Metalworking — quantification

The pb-roe-50 portfolio continued its excellent performance this week. The excess return of CSI 500 is 1.40%, that of CSI 800 is 0.51%, and that of the whole market is 2.06%. In terms of major factors, BP factor performs well, obtains an income of 0.48%, and has an obvious market value effect; The growth factor gains a positive return of 0.25%; The scale factor achieved an obvious negative return of – 1.18%, and the market small market value effect was obvious. In terms of single factor performance, valuation factors performed well, and growth factors retreated significantly.

Metalworking

The net breaking phenomenon of bank financial management occurs frequently, and ushers in a new test after the breaking of the exchange rate. At the end of February, the scale of public funds reached another record high, and the growth rate of public funds in China was significantly higher than the global level. This week, the issuance shares of new funds decreased, with a total of 14.469 billion, with an average of 467 million. In addition to the medium and long-term pure debt fund index, the fund index fell across the board. The net inflow of cross-border ETF and equity ETF was – 2.014 billion yuan and – 9.549 billion yuan respectively.

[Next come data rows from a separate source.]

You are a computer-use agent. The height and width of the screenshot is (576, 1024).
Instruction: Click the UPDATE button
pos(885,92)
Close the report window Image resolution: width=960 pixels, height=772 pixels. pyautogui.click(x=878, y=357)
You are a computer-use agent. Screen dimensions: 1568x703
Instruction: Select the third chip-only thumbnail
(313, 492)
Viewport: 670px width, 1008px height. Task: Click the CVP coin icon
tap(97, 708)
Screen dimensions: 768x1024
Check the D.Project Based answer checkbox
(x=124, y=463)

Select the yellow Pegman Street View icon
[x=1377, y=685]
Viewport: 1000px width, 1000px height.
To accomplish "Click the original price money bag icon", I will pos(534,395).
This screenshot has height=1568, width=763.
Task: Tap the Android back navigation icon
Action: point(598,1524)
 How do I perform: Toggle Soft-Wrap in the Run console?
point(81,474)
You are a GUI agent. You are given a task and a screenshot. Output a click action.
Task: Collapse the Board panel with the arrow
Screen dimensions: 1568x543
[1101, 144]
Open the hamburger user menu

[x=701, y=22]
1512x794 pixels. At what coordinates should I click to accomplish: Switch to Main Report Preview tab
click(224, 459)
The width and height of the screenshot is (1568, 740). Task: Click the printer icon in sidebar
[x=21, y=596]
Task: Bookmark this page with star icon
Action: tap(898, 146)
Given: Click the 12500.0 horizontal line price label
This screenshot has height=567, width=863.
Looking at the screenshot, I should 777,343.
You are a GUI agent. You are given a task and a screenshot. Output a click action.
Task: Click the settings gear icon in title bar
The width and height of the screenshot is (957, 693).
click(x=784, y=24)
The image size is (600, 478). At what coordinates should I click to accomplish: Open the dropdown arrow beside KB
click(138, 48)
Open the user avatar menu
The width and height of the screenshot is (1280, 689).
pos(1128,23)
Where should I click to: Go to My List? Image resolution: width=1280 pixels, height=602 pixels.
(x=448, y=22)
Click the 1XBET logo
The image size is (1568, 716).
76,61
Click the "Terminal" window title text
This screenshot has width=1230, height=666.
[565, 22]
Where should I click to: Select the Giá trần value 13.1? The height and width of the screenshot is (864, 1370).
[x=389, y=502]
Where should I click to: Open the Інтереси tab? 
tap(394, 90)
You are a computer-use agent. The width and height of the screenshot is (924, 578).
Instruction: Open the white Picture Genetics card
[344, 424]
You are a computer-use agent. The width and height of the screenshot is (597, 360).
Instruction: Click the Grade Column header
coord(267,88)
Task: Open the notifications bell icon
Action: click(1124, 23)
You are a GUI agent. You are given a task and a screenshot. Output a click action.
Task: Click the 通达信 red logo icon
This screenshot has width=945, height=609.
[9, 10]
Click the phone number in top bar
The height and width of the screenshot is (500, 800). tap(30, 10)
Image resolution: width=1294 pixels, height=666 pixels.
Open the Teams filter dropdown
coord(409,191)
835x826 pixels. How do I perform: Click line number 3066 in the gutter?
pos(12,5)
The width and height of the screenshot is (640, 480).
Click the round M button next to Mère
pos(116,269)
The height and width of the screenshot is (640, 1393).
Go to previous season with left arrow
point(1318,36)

Fixed income — credit debt

In terms of the issuance scale of the primary market: from March 20 to March 26, a total of 270612 billion yuan of credit bonds (corporate bonds, corporate bonds, medium-term notes, short-term financing bonds and directional instruments) were issued, a decrease of 13.31% on a weekly basis; The total repayment was 263.12 billion yuan, and the net financing was 7.492 billion yuan, a decrease of 65.39% on a weekly basis. A total of 150 urban investment bonds were issued, with an issuance amount of 60.299 billion yuan. In terms of trading volume in the secondary market: a total of 714773 billion credit bonds were traded this week.

Fixed income — convertible bonds

Combined with the A-share market, we believe that investors can consider the following directions in the subsequent allocation of convertible bonds: 1) investors can pay attention to the convertible bonds corresponding to the planting industry and agrochemical industry. 2) Steady growth is still the main line. When market confidence has not fully recovered, we recommend investors to allocate convertible bonds corresponding to building materials, photovoltaic operation, power grid and other sectors. 3) The annual reports of listed companies have entered the intensive disclosure period, and the annual report market is still worthy of investors’ attention, especially for listed companies whose performance is expected to exceed expectations and whose plight is reversed, they can arrange their convertible bonds in advance.

Fixed income – interest rate debt

The executive meeting of the State Council decided to implement the policy arrangement of large-scale value-added tax rebate. The Ministry of Finance and the State Administration of Taxation jointly issued an announcement to expand the scope of the incremental VAT allowance policy to eligible small and micro enterprises. China’s LPR in March remained unchanged for two consecutive months. This week, US bond yields rose rapidly across the board, and the Treasury bond yield curve hung upside down. This week, the capital level converged, and the short-term limited repo rate mainly increased. In the secondary market, treasury bond futures closed down, treasury bond yields fluctuated, and short-term interest rates rose.